Lionel Essrog parece ser o personagem mais deslocado em “Brooklyn: Sem Pai Nem Mãe”, mas não digo isso de forma pejorativa. O protagonista é portador da Síndrome de Tourette, o que fez com que, ao longo da vida, ele fosse mais excluído do que o normal. Em vez de explorar a condição do protagonista para apelar ao overacting ou para fragilizar e vitimizar seu personagem, porém, Norton aproveita a síndrome de outro jeito. Essrog, por viver em um mundo tão ríspido, acabou por se tornar uma pessoa emocionalmente isolada, com poucos amigos e amores.

Em virtude disso, uma simples dança em um clube de jazz, por exemplo, ganha um peso emocional muito maior. Lionel é, ao mesmo tempo, um personagem tímido descobrindo uma nova experiência, e o autor por trás deste personagem utilizando essa persona para fazer uma viagem nostálgica a um cinema por ele muito bem quisto. Quando Lionel afirma não conseguir controlar seus espasmos ao ouvir as notas de um talentoso trompetista, é quase como se Norton confessasse ser incapaz de realizar “Brooklyn: Sem Pai Nem Mãe” meramente para homenagear o noir clássico.

O interessante é que todo o elenco reage de maneira similar ao mundo construído em “Brooklyn: Sem Pai Nem Mãe”. Alec Baldwin, por exemplo, nitidamente se diverte no papel do vilão Moses Randolph, apelando para as expressões faciais mais caricatas em alguns momentos. O mesmo vale para os outros, como o canastrão Tony (Bobby Cannavale), que é uma das peças fundamentais para entendermos a moralidade por trás de toda a narrativa – o personagem, ao mesmo tempo, age em prol do protagonista, mas possui seus próprios interesses, o que solidifica a dubiedade moral tão típica do noir, como visto em filmes como o clássico “A Marca da Maldade”, de Welles.

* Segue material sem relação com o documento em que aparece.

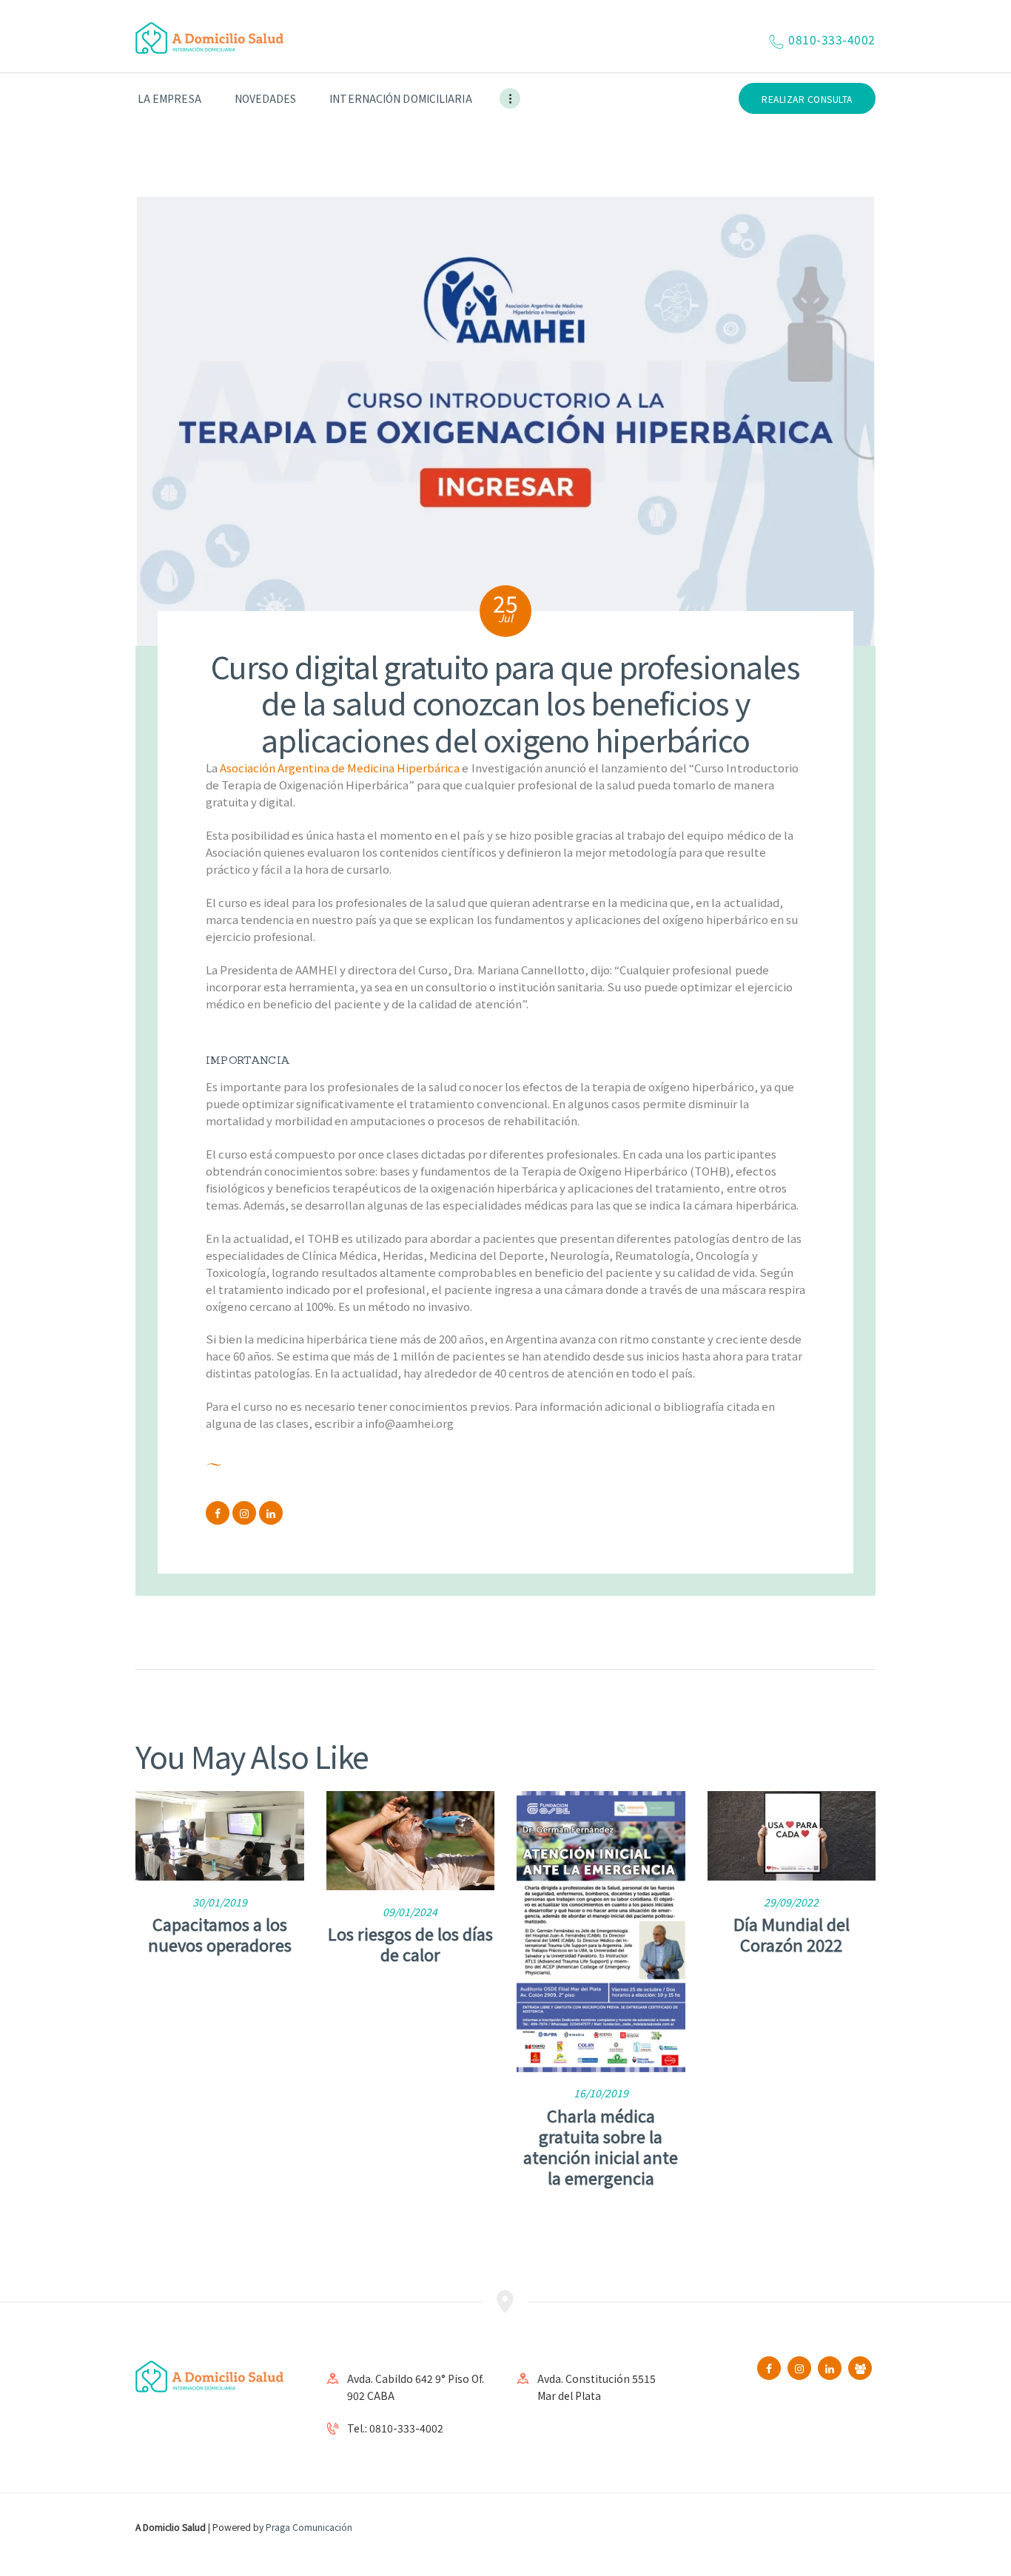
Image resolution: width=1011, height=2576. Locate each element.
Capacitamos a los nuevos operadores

Em muitos momentos, durante a investigação, o protagonista se porta não só como um narrador, mas como um verdadeiro observador desses personagens. O olhar do personagem e do diretor fundem-se, de forma que “Brooklyn: Sem Pai Nem Mãe” soa, a quase todo momento, como um filme metalinguístico, que comenta e faz reverência ao próprio gênero que exerce. Ironicamente, o próprio protagonista precisa, ao longo do filme, assumir uma segunda identidade para que seu trabalho como detetive não seja prejudicado. Outra ironia é o fato de Lionel a todo momento fotografar suspeitos para sua investigação, o que fortalece mais ainda a tese do voyeurismo na relação de Norton com o gênero.

Conforme a trama desabrocha, o mistério da morte de Minna se desdobra para problemas que colocam Lionel em choque contra o sistema político. É interessante observar, portanto, como o roteiro cria uma conexão entre o vilão Moses e as pontes da cidade, que fazem parte de seus projetos arquitetônicos. O fato de haver, em inúmeros momentos, partes das pontes da cidade nas janelas ou no fundo do quadro, reitera essa onipresença do poder de Moses em Nova York, uma cidade que parece construída por e para pessoas como ele. Trabalhando em cima do estabelecimento desse sistema corrupto como algo inexorável e subjugador, Norton consegue tirar proveito dessa situação por nunca trazer personagens “do bem” que tenham alguma esperança de desconstruir completamente esse cenário. Na verdade, em “Brooklyn”, todos parecem cientes da complexidade da sociedade onde vivem, o que afasta o filme de binarismos.

Edward Norton consegue alinhar bem seus objetivos como cinéfilo com a conclusão de seu protagonista. Assim como, para Lionel, a única forma de encontrar algum descanso seja no escapismo, abandonando a cidade grande e encontrando um lugar de paz, próximo ao mar, para o próprio Norton, o escapismo pela ficção parece ser sua forma de experimentar um cinema que há muito viveu seu auge, que existiu antes mesmo de o artista nascer. E assim aliviam-se as dores de ambos, do personagem que o mundo não compreende ou respeita, e a do artista que não pode voltar no tempo, a não ser pelo próprio cinema.